US 11,989,518 B2
Normalized processing method and apparatus of named entity, and electronic device
Xiaohong Wei, Beijing (CN); Yongyang Yan, Beijing (CN); Chuan Wang, Beijing (CN); Nan Liu, Beijing (CN); Yiming Lei, Beijing (CN); and Hong Wang, Beijing (CN)
Assigned to BOE TECHNOLOGY GROUP CO., LTD., Beijing (CN)
Filed by BOE TECHNOLOGY GROUP CO., LTD., Beijing (CN)
Filed on Oct. 21, 2021, as Appl. No. 17/506,726.
Claims priority of application No. 202011138335.1 (CN), filed on Oct. 22, 2020.
Prior Publication US 2022/0129632 A1, Apr. 28, 2022
Int. Cl. G06F 40/295 (2020.01); G06F 16/33 (2019.01); G06F 40/247 (2020.01); G06N 3/044 (2023.01); G16H 70/60 (2018.01)

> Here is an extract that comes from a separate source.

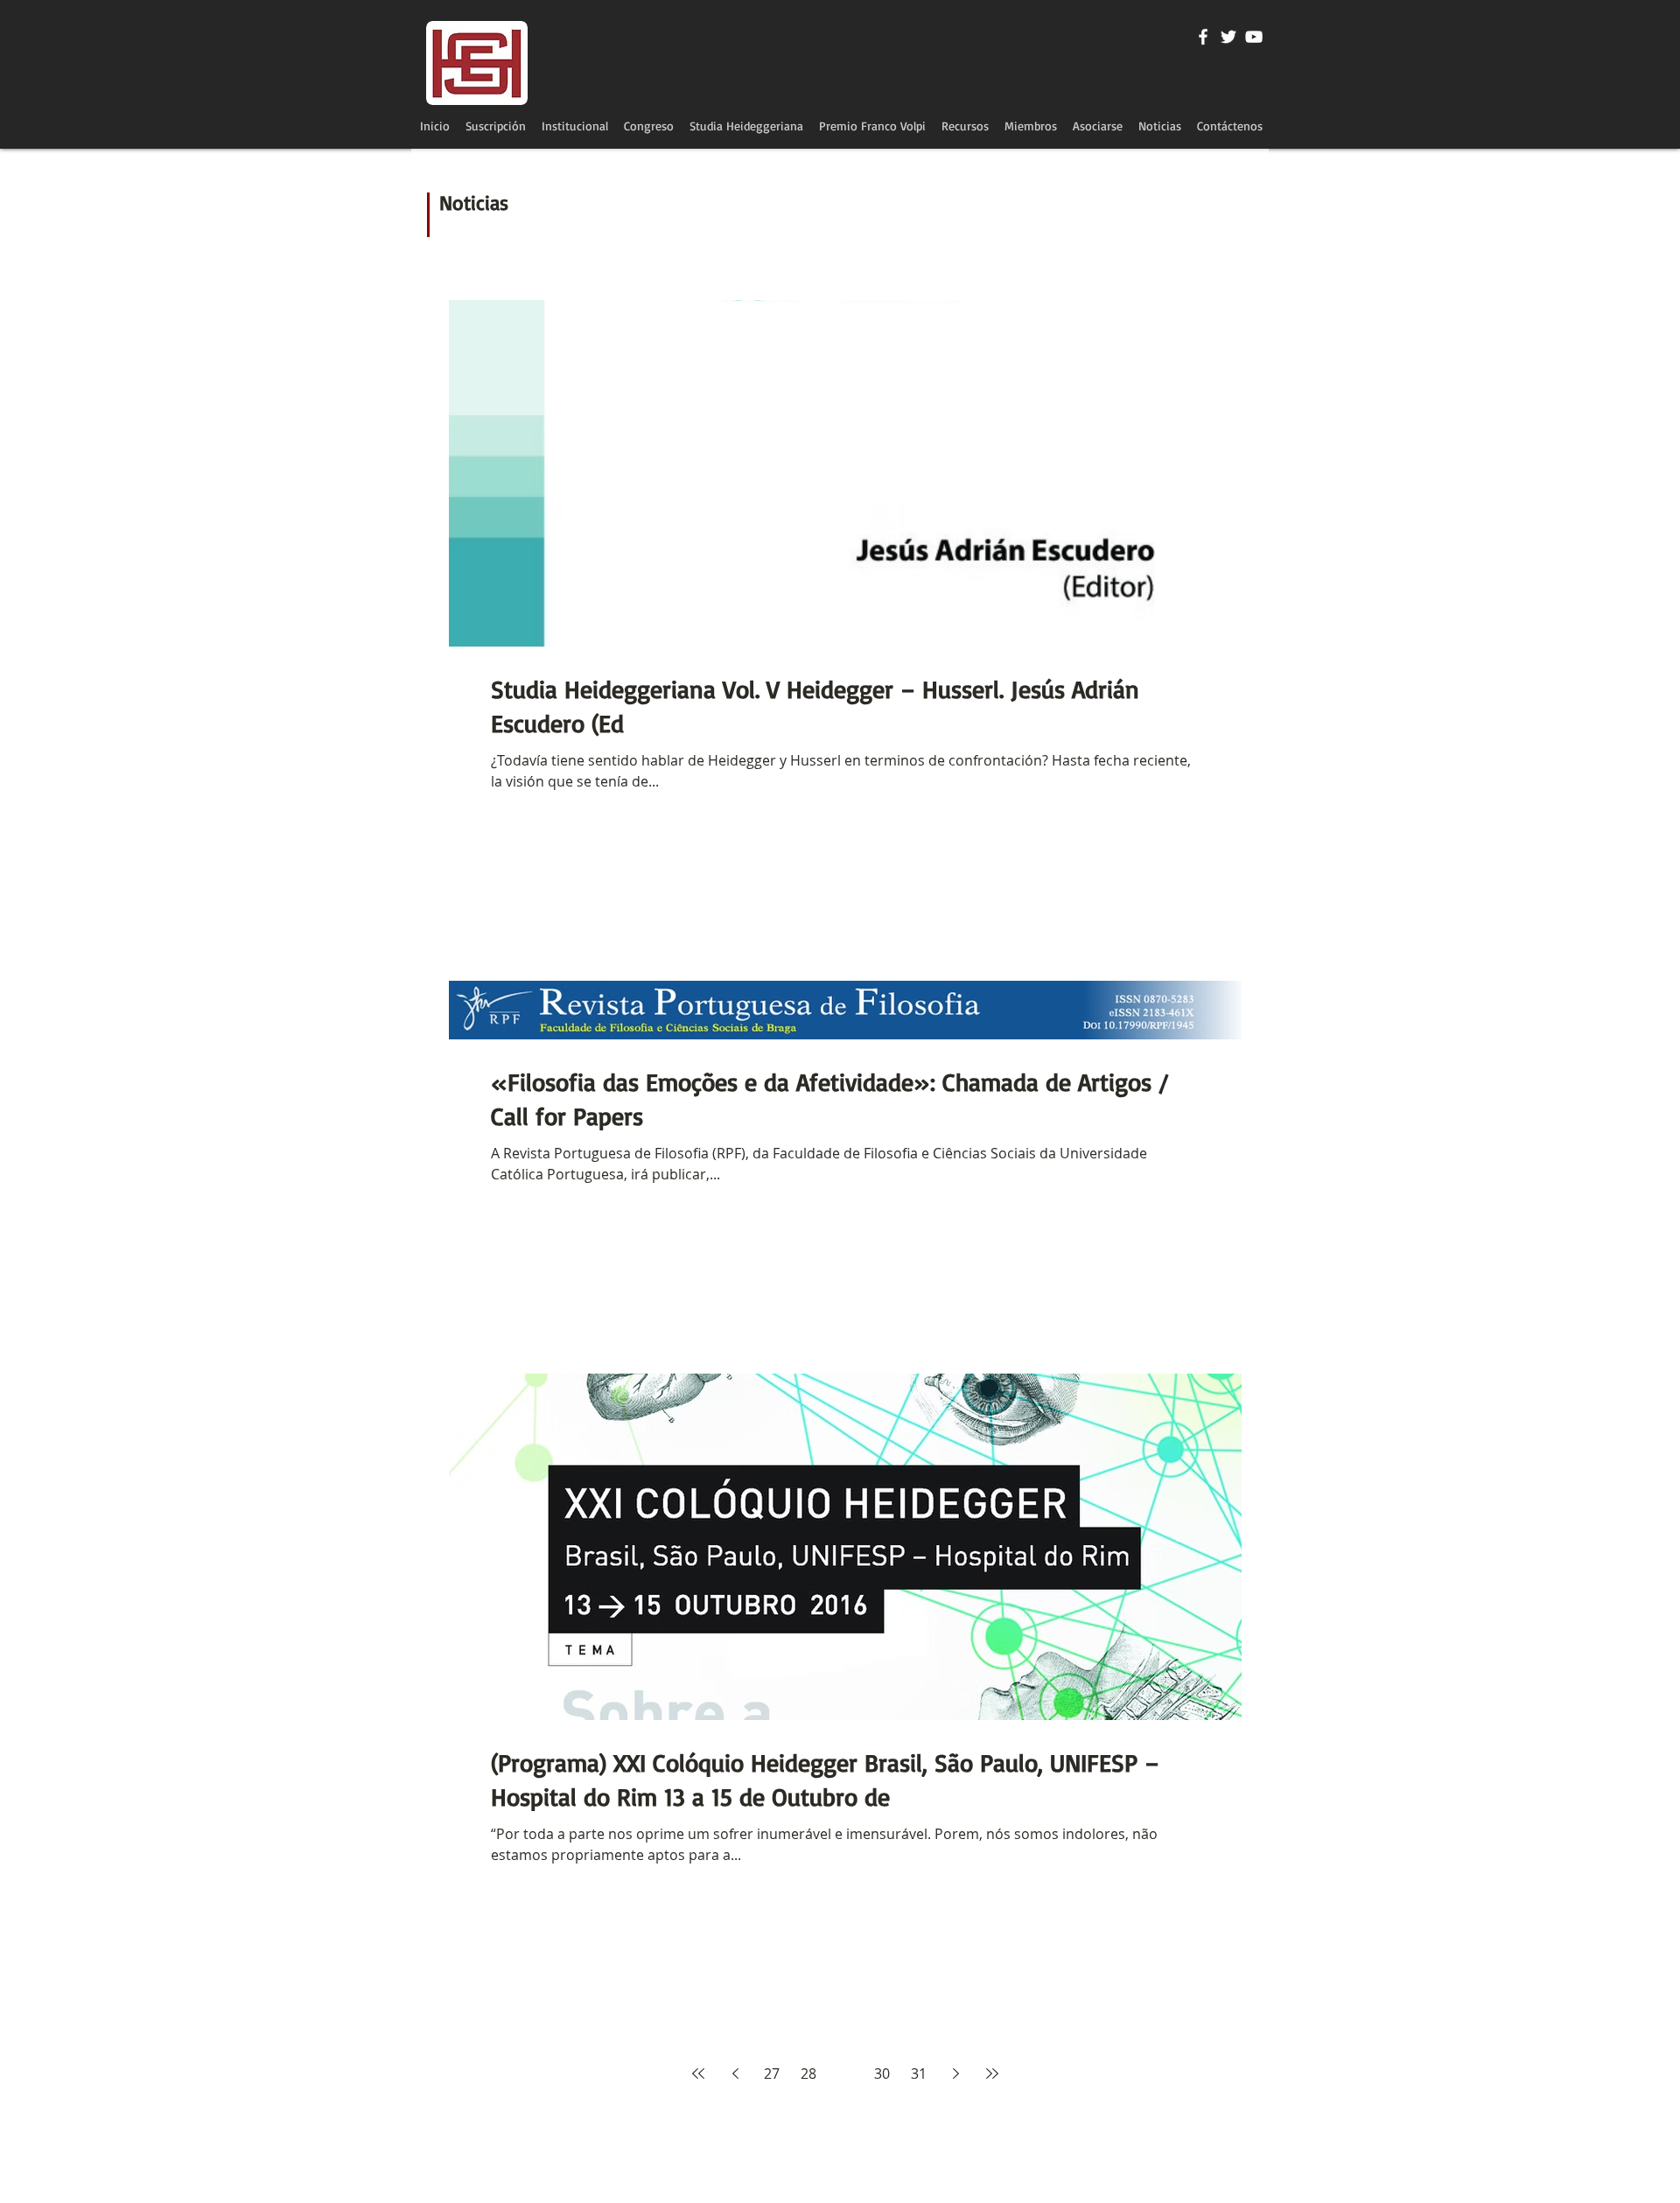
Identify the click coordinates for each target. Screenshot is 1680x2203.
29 (845, 2073)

CPC G06F 40/295 (2020.01) [G06F 16/3344 (2019.01); G06F 40/247 (2020.01); G06N 3/044 (2023.01); G16H 70/60 (2018.01)] 17 Claims
OG exemplary drawing
 
1. A normalized processing method of a named entity, comprising:
obtaining first text data;
recognizing a named entity from the first text data;
determining whether a first standard named entity exists in a standard named entity database according to the named entity, the first standard named entity being a standard named entity whose character string matches a character string of one of the named entity and an extended named entity, and the extended named entity being obtained by performing a synonym substitution on at least part of words of the named entity;
determining the first standard named entity as a normalized representation of the named entity in response to determining that the first standard named entity exists in the standard named entity database; and
obtaining a second standard named entity from the standard named entity database, and determining an obtained second standard named entity as the normalized representation of the named entity in response to determining that the first standard named entity does not exist in the standard named entity database, the second standard named entity being a standard named entity whose word vector similarity to the named entity in the standard named entity database satisfies a preset condition, wherein obtaining the second standard named entity from the standard named entity database, includes:
determining a word vector similarity between each standard named entity in the standard named entity database and the named entity based on a word vector similarity matching algorithm; and
determining the standard named entity whose word vector similarity to the named entity in the standard named entity database satisfies the preset condition as the second standard named entity, wherein determining the word vector similarity between each standard named entity in the standard named entity database and the named entity based on the word vector similarity matching algorithm, includes:
calculating a length of a longest common subsequence of the named entity and each standard named entity in the standard named entity database;
sequencing standard named entities in the standard named entity database to obtain a standard named entity candidate list according to lengths of the longest common subsequences; and
sequentially inputting each standard named entity in the standard named entity candidate list and the named entity into a semantic model based on a word vector, so as to obtain the word vector similarity between the named entity and the standard named entity, wherein the semantic model based on the word vector includes a bi-directional encoder representation from transformers (BERT) model; and a fully connected layer of the BERT model is implemented by using a softmax classifier or a sigmoid classifier.